The questions addressed in this part of my tutorial are:

  1. Why are graphs useful?
  2. Why is it difficult to define convolution on graphs?
  3. What makes a neural network a graph neural network?

To answer them, I’ll provide motivating examples, papers and Python code making it a tutorial on Graph Neural Networks (GNNs). Some basic knowledge of machine learning and computer vision is expected, however, I’ll provide some background and intuitive explanation as we go.

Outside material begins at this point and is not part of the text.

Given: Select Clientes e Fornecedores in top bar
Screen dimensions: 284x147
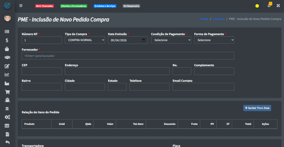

First of all, let’s briefly recall what is a graph? A graph G is a set of nodes (vertices) connected by directed/undirected edges. Nodes and edges typically come from some expert knowledge or intuition about the problem. So, it can be atoms in molecules, users in a social network, cities in a transportation system, players in team sport, neurons in the brain, interacting objects in a dynamic physical system, pixels, bounding boxes or segmentation masks in images. In other words, in many practical cases, it is actually you who gets to decide what are the nodes and edges in a graph.

In many practical cases, it is actually you who gets to decide what are the nodes and edges in a graph.

This is a very flexible data structure that generalizes many other data structures. For example, if there are no edges, then it becomes a set; if there are only “vertical” edges and any two nodes are connected by exactly one path, then we have a tree. Such flexibility is both good and bad as I’ll discuss in this tutorial.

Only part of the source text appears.